CMA plans rules for raising funds at the counties

Murang’a Governor Mwangi wa Iria at a road construction site in his county. After an investment plan in Murang’a generated a lot of heat, the CMA is now working on rules to guide counties’ share drives. FILE

What you need to know:

  • Capital Markets Authority reiterates groups must get authorisation or operate as unit trusts.

The Capital Markets Authority (CMA) is planning new rules setting out ways that counties can use to collect cash through investment schemes.

Acting CMA chief executive Paul Muthaura told the Business Daily last Friday that the markets regulator is working with the National Treasury to come up with a policy for county-based investment schemes.

The new rules would be a boost to schemes such as the Murang’a County Shilingi kwa Shilingi scheme, which has been collecting cash from members of the public in the county, but has faced questions on the legality of its steps.

“We are putting together a steering committee which will also have representatives from various ministries and the counties.

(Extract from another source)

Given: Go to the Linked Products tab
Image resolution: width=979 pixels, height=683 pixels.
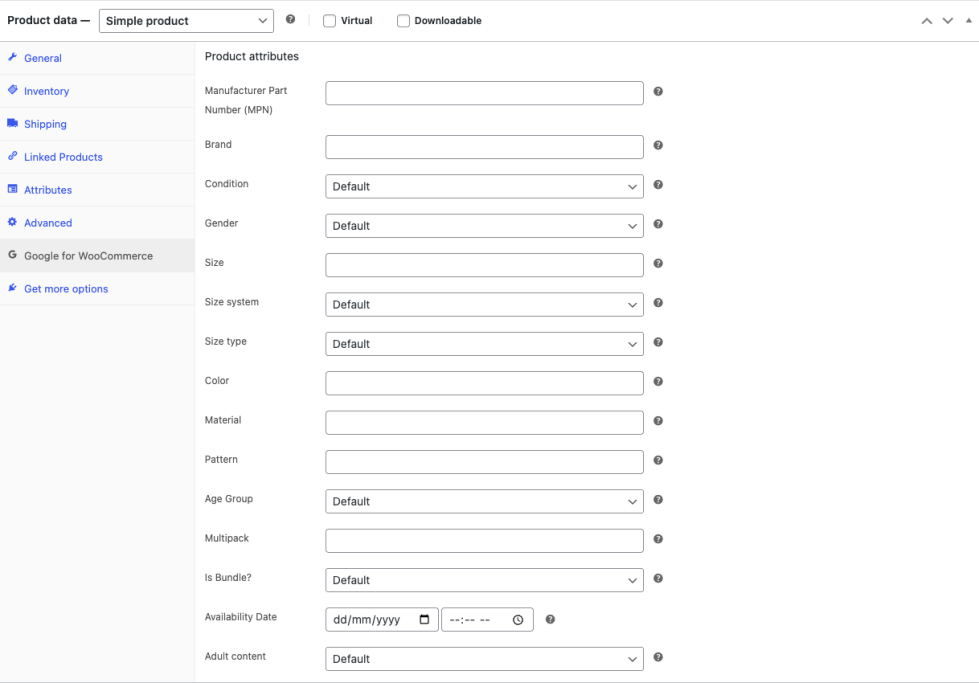Looking at the screenshot, I should [x=63, y=157].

With a policy in place, the counties will be able to raise money in that manner without risk of falling foul of the law,” said Mr Muthaura.

The CMA head reiterated the regulator’s position that collective schemes offered by counties and which are open to all members of the county are public offers that require authorisation from the authority.

Mr Muthaura said, currently, registered collective investment schemes can collect money under unit trusts while co-operative societies are limited to raising funds from the membership.

CMA issued a series of warnings in January to the public, cautioning against buying shares in co-operative societies since they are being issued without the regulator’s approval.

The market watchdog said that the offer of sale of the shares has not been approved by the authority in line with Section 30 of the Capital Markets Act.

The CMA Act requires that any entity seeking to do a public share publish an information memorandum that has been filed with, and approved by, the authority.

This position was backed by the Sacco Societies Regulatory Authority (Sasra), which said that savings and credit co-operatives know about the regulations.

“They are well guided on issues of capital raising, including provisions of section 30A(2) of Capital Markets Act 2012; the guidance was issued in 2012 and copied to CMA after saccos started raising capital through share drives and promotions,” an e-mail response by Sasra to Business Daily read in part.

The Murang’a County scheme is currently seeking to raise Sh3 billion for infrastructure projects in the county via the drive dubbed shilingi kwa shilingi, a programme where members can save Sh35 per day or Sh1,000 per month.

A disclaimer on the co-operative’s website states the initiative is a co-operative-based resource mobilisation platform and not a public offer of shares.

Sound management

The scheme which is championed by Murang’a governor Mwangi wa Iria has generated a heated debate within the county, with opposition coming from the County senator Kembi Gitura and Women representative Sabina Chege.

The governor has defended the scheme, saying that investors’ money will be protected and that there are sound management structures to sustain the project.

Mr Muthaura said on Friday that the CMA was open to working with the co-operatives in order “to regularise what they wanted to do.”

He said that the CMA shared some of its findings from its investigations on the scheme with the Murang’a County Assembly, which carried out its own investigations and later raised questions about the scheme.

The assembly which was initially opposed to the scheme has also softened its stance, basing this on the potential of the co-operative to spur development.

The county assembly has, therefore, asked the society to sort out the fund raising question with the CMA and streamline its management and structures.